Die Gender-Ideologie: Ist sie nicht Teil der Kultur des Todes, vor der Papst Benedikt XVI. immer wieder warnt? Für David und Brian Reimer war sie es zweifellos.

Quellen:
John Colapinto: Der Junge, der als Mädchen aufwuchs, Walter-Verlag 2000.
http://www.npr.org/templates/story/story.php?storyId=1894187
http://www.cbc.ca/news/background/reimer/
http://www.youtube.com/watch?v=QeSvkE9ZtHk&feature=player_embedded
http://www.slate.com/id/2101678/

Dienstag, 29. September 2009

Der Küster

Nostalgische Erinnerungen überfallen einen ja meistens, wenn irgendwas nicht so gut läuft. So ging es mir gestern, als ich nach einer Kirche suchte, in der es still ist. Gar nicht so einfach, der Dom fällt ja ohnehin flach wegen der Touristenströme, in den anderen Kirchen, die für mich leicht erreichbar sind, ist es kaum anders, und da fiel mir eine abgelegene und gewöhnlich sehr schlecht besuchte Kirche ein. Ich war tatsächlich die Einzige, die dort beten wollte. Aber: Ganz vorne saß ein Häuflein wohl ehrenamtlicher Mitarbeiter, die gerade in ein lautes und wohl ziemlich lustiges Gespräch verstrickt waren. Als ich kam, haben sie mich angestarrt wie einen Außerirdischen, als ich mich hinkniete erst recht. Die Truppe hatte wohl den Auftrag, Kerzen aus einem Karton zu räumen, was nicht ohne hitzige Diskussionen bewerkstelligt werden konnte. Irgendwann haben zwei von ihnen angefangen, sich zu streiten wie die Kesselflicker, weil ein Schlüssel abhanden gekommen war. Ihr verbales Gefecht hallte beeindruckend durch den Kirchenraum.

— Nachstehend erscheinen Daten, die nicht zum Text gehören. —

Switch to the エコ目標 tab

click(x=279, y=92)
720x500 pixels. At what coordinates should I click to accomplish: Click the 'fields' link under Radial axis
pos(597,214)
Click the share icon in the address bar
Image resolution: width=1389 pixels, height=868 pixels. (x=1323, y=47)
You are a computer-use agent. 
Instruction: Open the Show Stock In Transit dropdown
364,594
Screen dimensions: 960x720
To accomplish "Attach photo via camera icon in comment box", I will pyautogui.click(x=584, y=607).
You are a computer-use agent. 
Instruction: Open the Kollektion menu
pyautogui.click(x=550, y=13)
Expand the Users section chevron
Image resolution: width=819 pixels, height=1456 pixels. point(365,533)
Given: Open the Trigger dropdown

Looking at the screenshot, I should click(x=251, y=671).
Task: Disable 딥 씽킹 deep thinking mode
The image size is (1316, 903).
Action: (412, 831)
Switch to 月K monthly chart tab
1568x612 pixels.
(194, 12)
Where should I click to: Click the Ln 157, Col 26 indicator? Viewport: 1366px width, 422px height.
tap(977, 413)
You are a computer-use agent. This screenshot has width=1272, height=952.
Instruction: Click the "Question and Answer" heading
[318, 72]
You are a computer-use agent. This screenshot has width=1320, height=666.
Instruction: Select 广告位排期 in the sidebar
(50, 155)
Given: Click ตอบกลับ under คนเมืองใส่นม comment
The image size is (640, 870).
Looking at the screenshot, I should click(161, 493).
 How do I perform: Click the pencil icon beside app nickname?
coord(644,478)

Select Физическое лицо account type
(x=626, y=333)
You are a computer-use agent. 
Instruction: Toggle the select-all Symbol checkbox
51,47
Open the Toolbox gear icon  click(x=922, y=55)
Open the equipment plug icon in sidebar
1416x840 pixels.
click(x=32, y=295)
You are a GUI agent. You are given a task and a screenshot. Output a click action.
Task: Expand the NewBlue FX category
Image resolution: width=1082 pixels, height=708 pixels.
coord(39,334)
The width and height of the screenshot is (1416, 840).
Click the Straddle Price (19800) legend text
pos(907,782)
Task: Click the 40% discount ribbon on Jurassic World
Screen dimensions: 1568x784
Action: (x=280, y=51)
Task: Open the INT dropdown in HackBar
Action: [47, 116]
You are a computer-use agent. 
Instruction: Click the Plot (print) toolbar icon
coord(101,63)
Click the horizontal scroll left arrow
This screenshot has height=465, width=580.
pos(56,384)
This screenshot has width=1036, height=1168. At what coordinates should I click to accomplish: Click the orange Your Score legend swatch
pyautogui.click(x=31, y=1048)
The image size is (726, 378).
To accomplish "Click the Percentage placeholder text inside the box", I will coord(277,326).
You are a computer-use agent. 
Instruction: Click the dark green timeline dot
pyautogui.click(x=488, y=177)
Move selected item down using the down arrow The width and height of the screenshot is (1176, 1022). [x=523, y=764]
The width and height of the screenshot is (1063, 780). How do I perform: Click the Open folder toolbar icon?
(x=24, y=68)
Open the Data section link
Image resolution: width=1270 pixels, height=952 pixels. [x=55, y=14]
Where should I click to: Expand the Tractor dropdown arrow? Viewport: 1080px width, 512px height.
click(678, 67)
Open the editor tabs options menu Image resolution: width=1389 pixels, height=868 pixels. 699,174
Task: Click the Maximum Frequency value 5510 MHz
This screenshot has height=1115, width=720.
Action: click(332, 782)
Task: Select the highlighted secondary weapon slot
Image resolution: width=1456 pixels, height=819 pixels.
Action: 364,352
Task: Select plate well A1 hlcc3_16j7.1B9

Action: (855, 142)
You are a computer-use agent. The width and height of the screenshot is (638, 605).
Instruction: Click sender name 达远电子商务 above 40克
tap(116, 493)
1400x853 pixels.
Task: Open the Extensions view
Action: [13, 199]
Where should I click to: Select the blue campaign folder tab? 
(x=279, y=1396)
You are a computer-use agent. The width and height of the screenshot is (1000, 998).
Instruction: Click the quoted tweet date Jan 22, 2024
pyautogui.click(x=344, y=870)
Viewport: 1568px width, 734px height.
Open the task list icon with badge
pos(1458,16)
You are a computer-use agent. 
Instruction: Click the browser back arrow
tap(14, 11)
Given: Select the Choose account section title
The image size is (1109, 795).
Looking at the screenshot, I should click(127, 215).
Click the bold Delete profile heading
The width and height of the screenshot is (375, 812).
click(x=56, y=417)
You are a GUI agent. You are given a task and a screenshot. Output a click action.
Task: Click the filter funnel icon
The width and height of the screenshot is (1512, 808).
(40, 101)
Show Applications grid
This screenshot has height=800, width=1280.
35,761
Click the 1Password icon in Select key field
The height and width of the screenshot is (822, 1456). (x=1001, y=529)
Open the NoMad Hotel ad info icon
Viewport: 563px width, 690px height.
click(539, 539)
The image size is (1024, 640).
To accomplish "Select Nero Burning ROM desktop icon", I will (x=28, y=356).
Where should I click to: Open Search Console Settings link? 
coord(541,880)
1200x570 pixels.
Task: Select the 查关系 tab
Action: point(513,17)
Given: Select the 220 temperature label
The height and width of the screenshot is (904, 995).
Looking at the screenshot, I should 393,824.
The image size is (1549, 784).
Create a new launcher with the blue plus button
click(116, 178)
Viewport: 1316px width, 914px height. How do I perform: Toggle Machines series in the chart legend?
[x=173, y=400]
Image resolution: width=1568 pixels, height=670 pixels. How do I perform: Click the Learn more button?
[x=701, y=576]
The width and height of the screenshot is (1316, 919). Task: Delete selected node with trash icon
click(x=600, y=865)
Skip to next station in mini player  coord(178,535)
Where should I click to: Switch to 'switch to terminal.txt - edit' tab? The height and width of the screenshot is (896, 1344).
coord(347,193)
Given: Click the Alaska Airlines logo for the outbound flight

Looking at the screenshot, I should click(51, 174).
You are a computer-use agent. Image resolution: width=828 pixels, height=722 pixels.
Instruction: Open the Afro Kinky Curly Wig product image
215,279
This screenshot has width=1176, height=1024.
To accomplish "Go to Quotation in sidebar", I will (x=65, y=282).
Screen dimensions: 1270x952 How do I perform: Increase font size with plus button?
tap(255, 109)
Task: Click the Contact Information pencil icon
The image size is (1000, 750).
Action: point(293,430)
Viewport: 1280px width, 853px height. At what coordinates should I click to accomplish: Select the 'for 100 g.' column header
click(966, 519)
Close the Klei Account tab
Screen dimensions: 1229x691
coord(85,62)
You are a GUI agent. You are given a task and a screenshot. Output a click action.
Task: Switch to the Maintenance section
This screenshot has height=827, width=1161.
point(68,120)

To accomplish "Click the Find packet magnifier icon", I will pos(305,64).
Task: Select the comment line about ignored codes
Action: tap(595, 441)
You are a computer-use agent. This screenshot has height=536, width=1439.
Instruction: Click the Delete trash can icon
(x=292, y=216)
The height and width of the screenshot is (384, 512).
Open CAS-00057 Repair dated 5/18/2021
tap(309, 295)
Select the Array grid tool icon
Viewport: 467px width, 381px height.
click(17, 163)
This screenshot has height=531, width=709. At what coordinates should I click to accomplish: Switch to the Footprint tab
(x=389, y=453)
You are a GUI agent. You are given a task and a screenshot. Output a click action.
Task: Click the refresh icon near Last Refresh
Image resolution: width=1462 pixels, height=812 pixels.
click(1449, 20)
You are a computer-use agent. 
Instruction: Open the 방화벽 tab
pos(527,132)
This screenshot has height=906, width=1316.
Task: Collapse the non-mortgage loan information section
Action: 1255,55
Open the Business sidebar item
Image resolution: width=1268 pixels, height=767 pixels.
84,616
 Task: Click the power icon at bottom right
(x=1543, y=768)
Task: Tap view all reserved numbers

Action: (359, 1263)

Und da habe ich mich an den Küster erinnert, der damals in meiner Kindheit in der Dorfkirche seinen Dienst verrichtet hat. Er trug immer einen schwarzen Anzug, im Dorf fiel er schon durch sein aristokratisches, beinahe britisches Aussehen auf - ein hagerer Mann, den man sich auch am englischen Königshof hätte vorstellen können. Wenn man die Kirche betrat, saß er meistens in einer Bank, und er sorgte dafür, daß es immer leise war. Er selbst sprach fast immer im Flüsterton, aber mit großer Autorität. Nie hätte er sich benommen, als würde ihm die Kirche gehören. Er wußte, daß sein Dienst ein Dienst war. Heute kommt er mir vor wie einer der letzten Vertreter einer ausgestorbenen Gattung, und ich vermisse ihn.